Friends came round on Saturday for an impromptu get together around the kitchen table. It was a fun and relaxed evening with good food and wine, inspiring one of our guests to ask for advice on ‘how to slow down time’.

Out of politeness, we refrained from mentioning that, in our experience, the older you got, the faster time seemed to pass! Evidently not what he wanted to hear.

In our guest’s case, he talked about how he loved his life and family and revelled in bringing up the children. We began to understand that his family helped make life meaningful and enjoyable for him, which explained why time seemed to be going so fast.
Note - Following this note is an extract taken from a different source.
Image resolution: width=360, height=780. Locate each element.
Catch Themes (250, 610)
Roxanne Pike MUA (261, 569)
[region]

If we were heartless, we might have told him to slow down time by dropping these meaningful activities. And then, he would simply have become bored, and boredom, as we all know, makes time seem to slow down as every minute becomes a drag. So instead, we came up with some positive ideas to help him.

Letting go

Instead of clinging to what he enjoyed, we suggested that he gently let go of his longing for the present. We pointed out that his children will leave home anyway in the not-too-distant future. Of course, this will precipitate a certain amount of pain and suffering; however, walking into the fire of pain can be meaningful if appropriately handled.

We suggested the practices of reflection and conversation to help him, encouraging him to head out for a walk in the woods by himself from time to time to let his mind wander, and find a non-judgemental friend to talk to. After all, conversations with yourself or others change lives, don’t they?

The currency of time

Our friend described time as a currency, by which I think he meant it had value and agency. However, although you can accumulate money, you cannot accumulate time. You can, though, spend both time and money wisely. Coincidentally, a friend recommended Oliver Burkeman’s book ‘Four Thousand Weeks; Time and How to Use It‘ only last week, a recommendation I passed on.
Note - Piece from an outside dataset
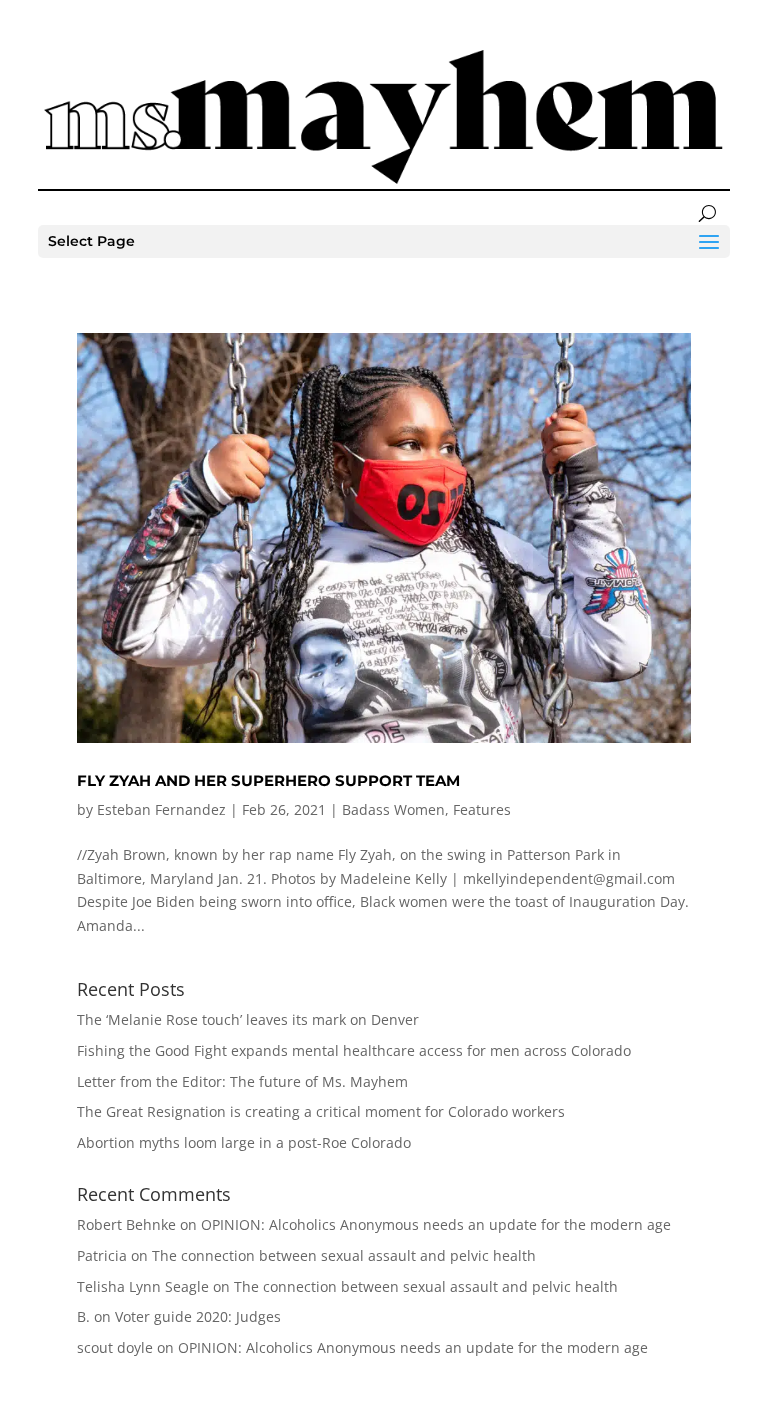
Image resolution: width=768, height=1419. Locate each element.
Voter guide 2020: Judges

My friend Lorna, who was so sadly killed in a riding accident a year ago, understood this well. She lived by a sign in her stables that read, ‘Life is not measured by the number of breaths we take, but by the moments that take our breath away.’

A meaningful legacy

The children leaving home is a classic trigger for life to become meaningless, unsurprisingly, and this is where it helps to find another meaningful occupation to take you through the next phase of life.

In a way, it is possible to extend your life beyond death by leaving a legacy. Finding a new occupation that leaves a legacy could be anything from writing a book, leading a cause or building a sustainable business.Leaving much for our guest to mull over as he headed home.